WHAT THE TASK REQUIRES: Print every one of the items below verbatim, from the first to the last, without altering any character.

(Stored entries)
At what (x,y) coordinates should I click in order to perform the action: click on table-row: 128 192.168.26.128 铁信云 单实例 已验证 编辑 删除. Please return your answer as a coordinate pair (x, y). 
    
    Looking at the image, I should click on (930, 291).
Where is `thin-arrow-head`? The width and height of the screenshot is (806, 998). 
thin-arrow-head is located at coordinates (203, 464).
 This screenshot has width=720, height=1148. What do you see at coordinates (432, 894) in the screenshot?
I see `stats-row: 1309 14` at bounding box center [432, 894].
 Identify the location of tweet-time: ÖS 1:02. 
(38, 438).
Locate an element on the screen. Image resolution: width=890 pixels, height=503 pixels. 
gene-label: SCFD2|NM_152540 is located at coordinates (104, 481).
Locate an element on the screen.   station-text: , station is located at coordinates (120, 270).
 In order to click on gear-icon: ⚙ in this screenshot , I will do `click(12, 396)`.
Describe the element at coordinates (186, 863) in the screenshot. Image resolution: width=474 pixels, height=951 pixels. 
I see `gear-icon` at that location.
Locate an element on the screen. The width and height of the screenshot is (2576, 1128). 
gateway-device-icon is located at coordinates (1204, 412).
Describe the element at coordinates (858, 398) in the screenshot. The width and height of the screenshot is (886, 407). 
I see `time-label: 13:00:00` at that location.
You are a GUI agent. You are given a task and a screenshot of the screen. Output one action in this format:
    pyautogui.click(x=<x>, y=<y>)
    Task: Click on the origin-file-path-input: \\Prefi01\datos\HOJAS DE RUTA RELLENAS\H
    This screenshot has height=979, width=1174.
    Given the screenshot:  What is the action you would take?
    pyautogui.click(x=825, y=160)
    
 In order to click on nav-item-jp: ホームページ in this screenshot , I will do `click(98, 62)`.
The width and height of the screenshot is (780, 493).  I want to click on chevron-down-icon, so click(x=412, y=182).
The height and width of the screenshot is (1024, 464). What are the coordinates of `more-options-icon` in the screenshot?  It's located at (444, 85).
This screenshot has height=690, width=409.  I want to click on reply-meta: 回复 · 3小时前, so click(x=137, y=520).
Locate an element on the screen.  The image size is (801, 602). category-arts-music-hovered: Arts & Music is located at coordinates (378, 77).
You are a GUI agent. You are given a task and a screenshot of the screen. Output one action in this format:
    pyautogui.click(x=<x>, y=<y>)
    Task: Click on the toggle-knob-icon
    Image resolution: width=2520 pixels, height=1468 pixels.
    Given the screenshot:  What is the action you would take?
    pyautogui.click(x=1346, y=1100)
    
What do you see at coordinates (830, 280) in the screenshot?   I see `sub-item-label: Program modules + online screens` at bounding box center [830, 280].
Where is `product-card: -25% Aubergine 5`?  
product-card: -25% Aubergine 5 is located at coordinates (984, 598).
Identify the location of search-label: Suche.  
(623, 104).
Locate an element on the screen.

TASK RESPONSE:
At what (x,y) coordinates should I click in order to perform the action: click on table-row: 128 192.168.26.128 铁信云 单实例 已验证 编辑 删除. Please return your answer as a coordinate pair (x, y). 
    
    Looking at the image, I should click on (930, 291).
Where is `thin-arrow-head`? The width and height of the screenshot is (806, 998). 
thin-arrow-head is located at coordinates (203, 464).
 This screenshot has width=720, height=1148. What do you see at coordinates (432, 894) in the screenshot?
I see `stats-row: 1309 14` at bounding box center [432, 894].
 Identify the location of tweet-time: ÖS 1:02. 
(38, 438).
Locate an element on the screen. Image resolution: width=890 pixels, height=503 pixels. 
gene-label: SCFD2|NM_152540 is located at coordinates (104, 481).
Locate an element on the screen.   station-text: , station is located at coordinates (120, 270).
 In order to click on gear-icon: ⚙ in this screenshot , I will do `click(12, 396)`.
Describe the element at coordinates (186, 863) in the screenshot. Image resolution: width=474 pixels, height=951 pixels. 
I see `gear-icon` at that location.
Locate an element on the screen. The width and height of the screenshot is (2576, 1128). 
gateway-device-icon is located at coordinates (1204, 412).
Describe the element at coordinates (858, 398) in the screenshot. The width and height of the screenshot is (886, 407). 
I see `time-label: 13:00:00` at that location.
You are a GUI agent. You are given a task and a screenshot of the screen. Output one action in this format:
    pyautogui.click(x=<x>, y=<y>)
    Task: Click on the origin-file-path-input: \\Prefi01\datos\HOJAS DE RUTA RELLENAS\H
    This screenshot has height=979, width=1174.
    Given the screenshot:  What is the action you would take?
    pyautogui.click(x=825, y=160)
    
 In order to click on nav-item-jp: ホームページ in this screenshot , I will do `click(98, 62)`.
The width and height of the screenshot is (780, 493).  I want to click on chevron-down-icon, so click(x=412, y=182).
The height and width of the screenshot is (1024, 464). What are the coordinates of `more-options-icon` in the screenshot?  It's located at (444, 85).
This screenshot has height=690, width=409.  I want to click on reply-meta: 回复 · 3小时前, so click(x=137, y=520).
Locate an element on the screen.  The image size is (801, 602). category-arts-music-hovered: Arts & Music is located at coordinates (378, 77).
You are a GUI agent. You are given a task and a screenshot of the screen. Output one action in this format:
    pyautogui.click(x=<x>, y=<y>)
    Task: Click on the toggle-knob-icon
    Image resolution: width=2520 pixels, height=1468 pixels.
    Given the screenshot:  What is the action you would take?
    pyautogui.click(x=1346, y=1100)
    
What do you see at coordinates (830, 280) in the screenshot?   I see `sub-item-label: Program modules + online screens` at bounding box center [830, 280].
Where is `product-card: -25% Aubergine 5`?  
product-card: -25% Aubergine 5 is located at coordinates (984, 598).
Identify the location of search-label: Suche.  
(623, 104).
Locate an element on the screen.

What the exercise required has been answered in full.